▸ **Exercise**
The line with "Add a layer mask using bottom icon" through the last line of the entries: give these again exactly, and only these, without any pictures.

▸ **Stored data**

*** Block opens ***

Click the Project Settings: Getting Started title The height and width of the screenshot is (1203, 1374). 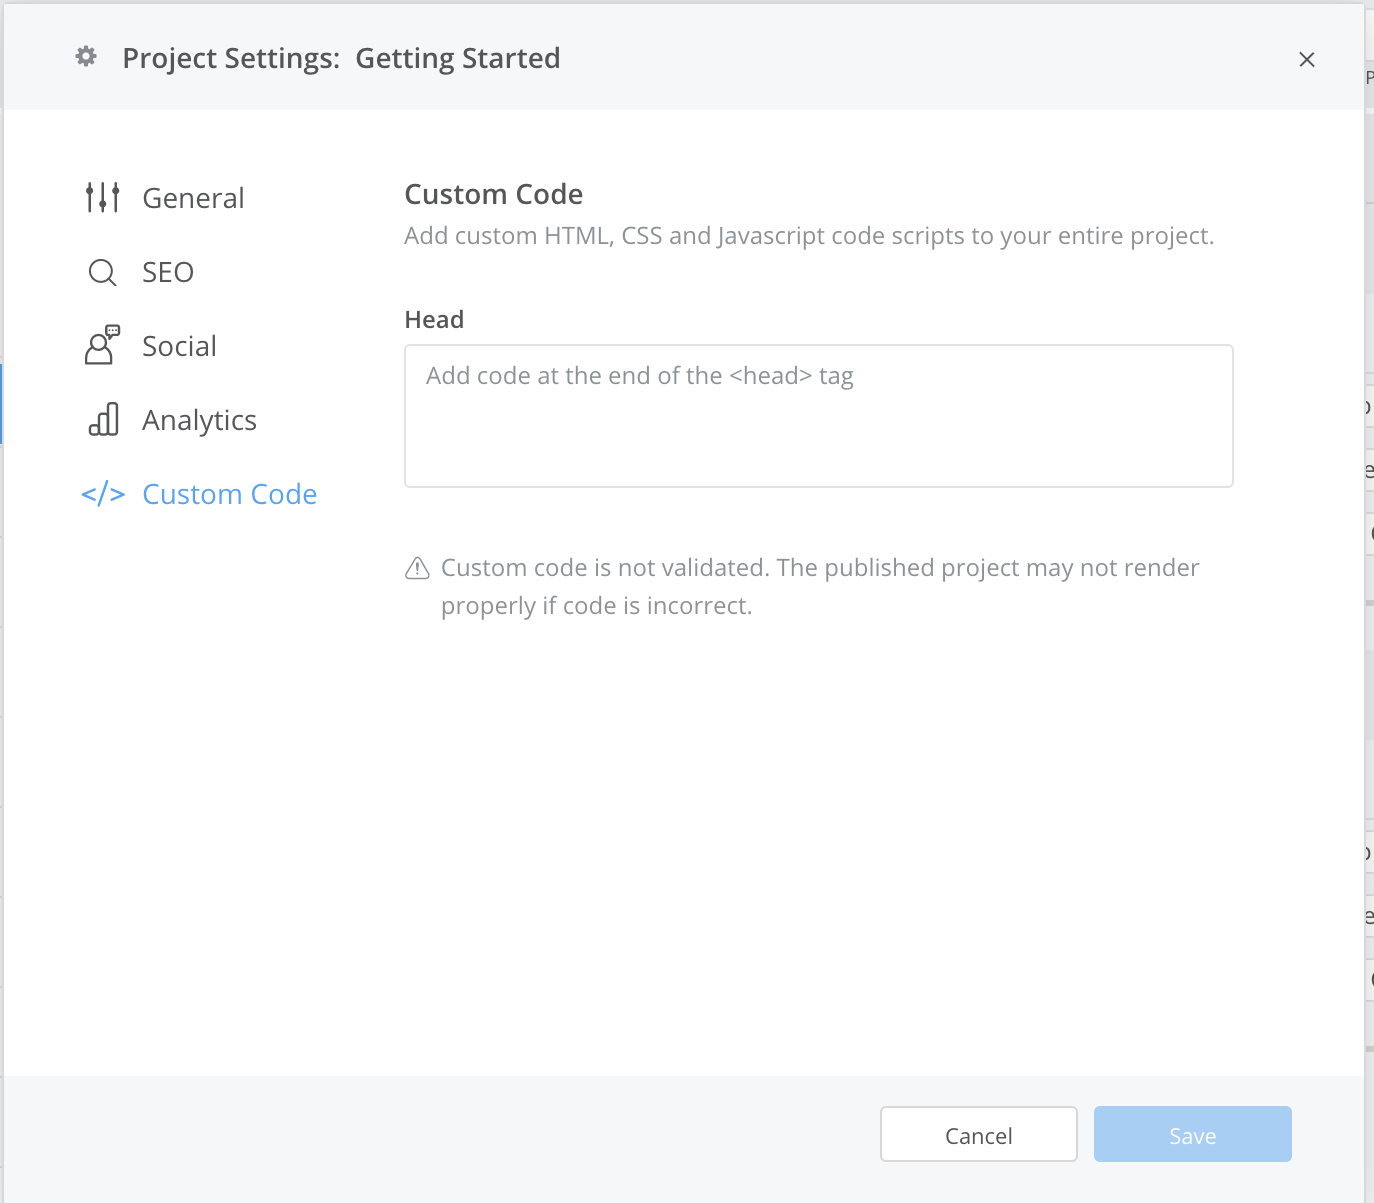coord(341,58)
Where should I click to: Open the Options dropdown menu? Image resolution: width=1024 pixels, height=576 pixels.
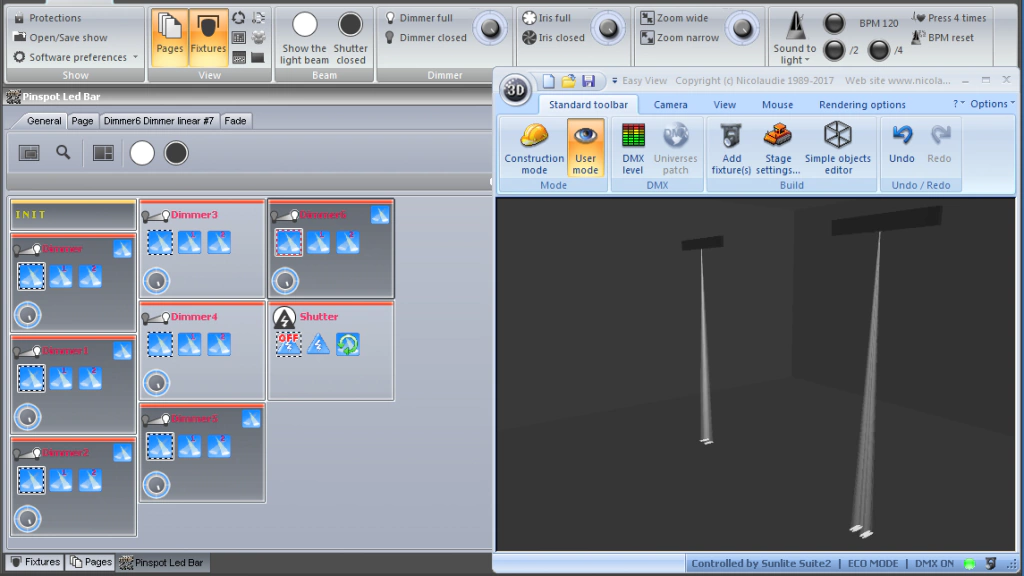(x=993, y=104)
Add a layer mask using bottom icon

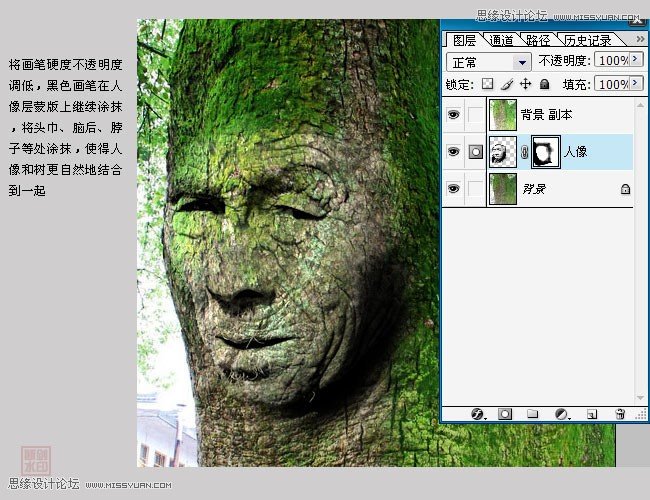click(505, 413)
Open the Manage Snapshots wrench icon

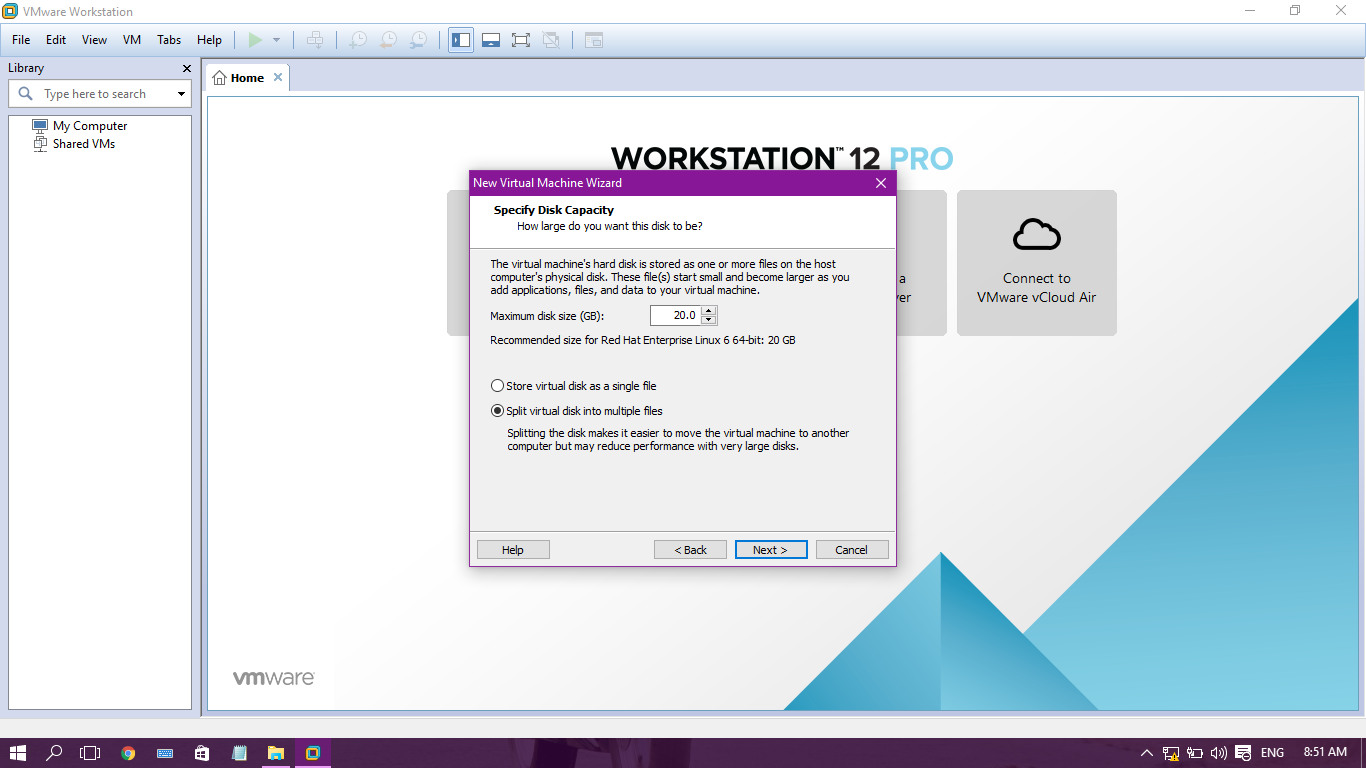[419, 40]
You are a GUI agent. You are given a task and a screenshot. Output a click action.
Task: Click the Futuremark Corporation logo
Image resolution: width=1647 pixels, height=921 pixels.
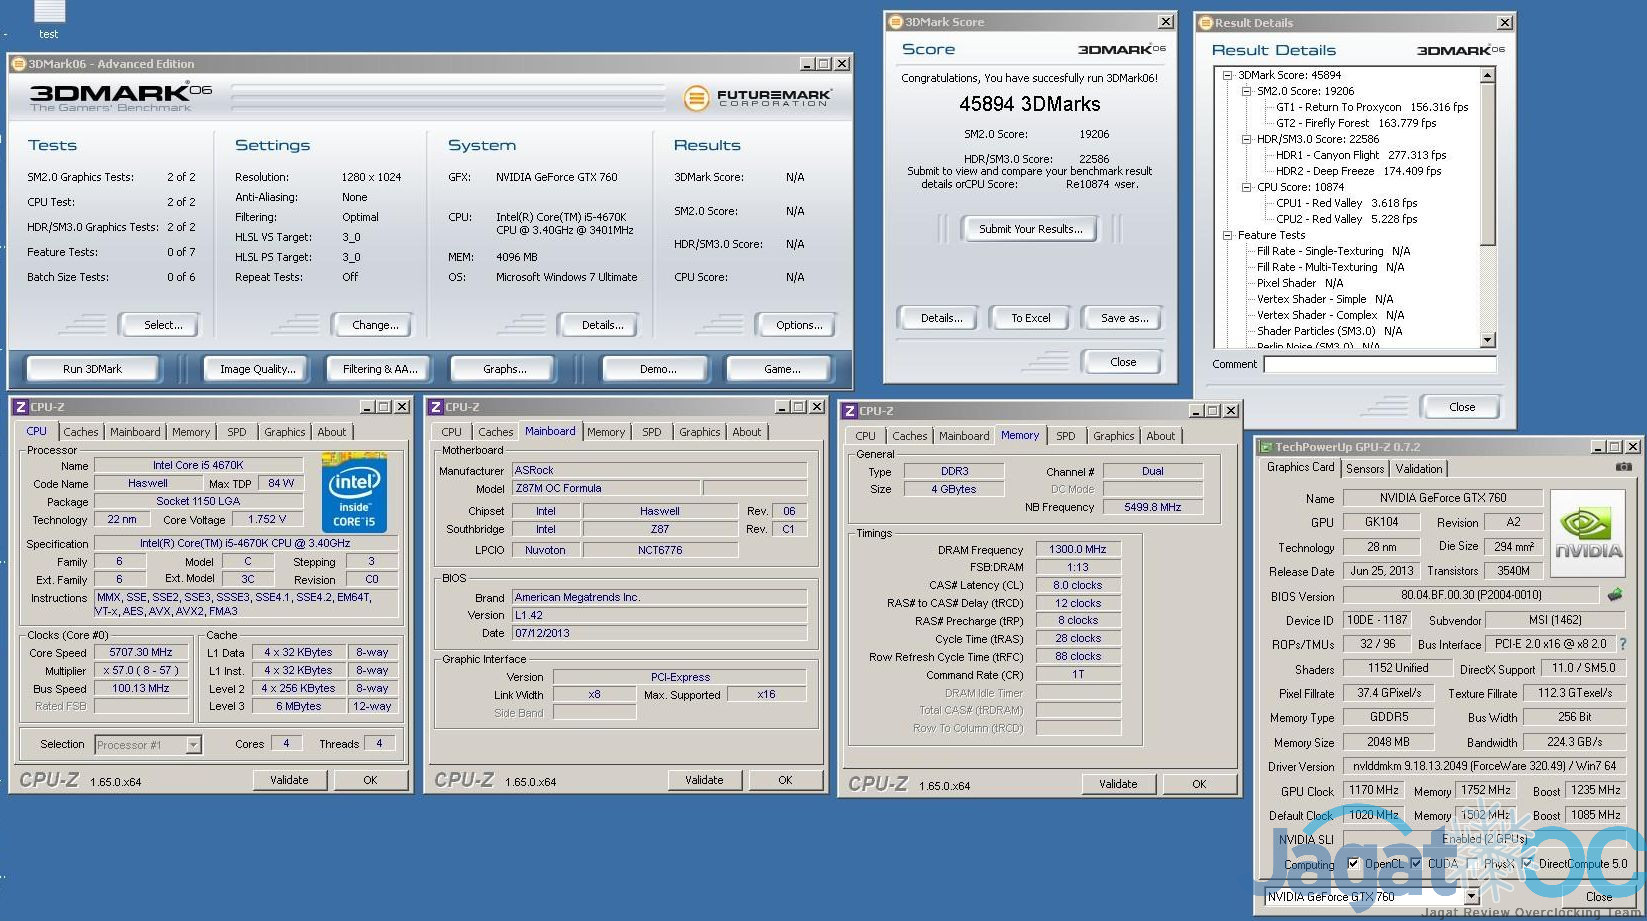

*** Block closes ***

▸ **Your solution**
Add a layer mask using bottom icon

click(505, 413)
Open the Manage Snapshots wrench icon

[419, 40]
You are a GUI agent. You are given a task and a screenshot. Output a click action.
Task: Click the Futuremark Corporation logo
Image resolution: width=1647 pixels, height=921 pixels.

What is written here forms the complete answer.